Y quiero mostrar mi nuevo desengaño sobre el también fracasado fichaje del argentino Cvitanich. Llueve ya sobre mojado. Todos los fichajes que tan repetida como alegremente se airean en la prensa, terminan igual como éste, tras haberles hecho el juego a esos impresentables agentes/representantes y así encarecer la mercancía.¿Hace falta que exponga todos los muchos casos que hemos tenido que digerir en los últimos tiempos? Mis amigos polistas tienen buena memoria y así me ahorran cualquier olvido y subsiguiente enmienda de nuestros avispados lectores. Y para no ser más cruel, tampoco quiero referirme a esa larga serie de fichajes por la actual dirección técnica, unos libres de traspaso, otros a precio de ganga, o cedidos a precios no tan de ganga. Creo que ha llegado el momento de cambiarnos el chip de cara a esa nueva y trascendental etapa en nuestra centenaria Historia que llega a pasos agigantados, máxime cuando estamos sacando pecho por esos repetidos y merecidos elogios de que poseemos una de las mejores canteras formativas y de base del fútbol español.

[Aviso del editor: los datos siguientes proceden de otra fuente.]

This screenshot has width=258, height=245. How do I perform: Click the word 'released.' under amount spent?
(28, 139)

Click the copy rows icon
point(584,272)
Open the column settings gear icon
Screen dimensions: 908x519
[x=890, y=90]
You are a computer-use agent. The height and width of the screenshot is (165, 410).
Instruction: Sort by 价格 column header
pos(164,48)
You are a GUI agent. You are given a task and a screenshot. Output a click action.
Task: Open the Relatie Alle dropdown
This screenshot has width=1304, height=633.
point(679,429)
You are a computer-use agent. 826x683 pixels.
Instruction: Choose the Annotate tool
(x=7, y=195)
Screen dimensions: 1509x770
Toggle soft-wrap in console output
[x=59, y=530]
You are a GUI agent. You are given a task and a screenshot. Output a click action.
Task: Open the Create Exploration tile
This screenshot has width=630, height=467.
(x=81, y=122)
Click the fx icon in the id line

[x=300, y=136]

Ahí debe estar nuestro futuro, pero anteponiendo un principio básico: CONVICCION Y PACIENCIA, como la ha tenido el Athletic en este último lustro, aún y a pesar de haber tenido que sufrir una larga crisis de directiva similar a la que tuvimos de sufrir nosotros en Sarriá.
Mi viejo sueño, como enamorado de un club de tan "especiales" raíces como el nuestro, sería el que estuviera integrado mayoritariamente por jugadores españoles, y a poder ser, mejor catalanes, y convertirse así en club modelo y referente del auténtico fútbol español, haciendo honor a su nombre, y al que muchos jóvenes valores preferirían optar con mayores ilusiones para su futuro, que no el integrarse en esas "legiones extranjeras" que cada día son mayoritarias en nuestro país, y en donde terminan siendo ninguneados. Y así nos va a nivel de Selección absoluta, que no en las otras inferiores. Por algo será, digo yo...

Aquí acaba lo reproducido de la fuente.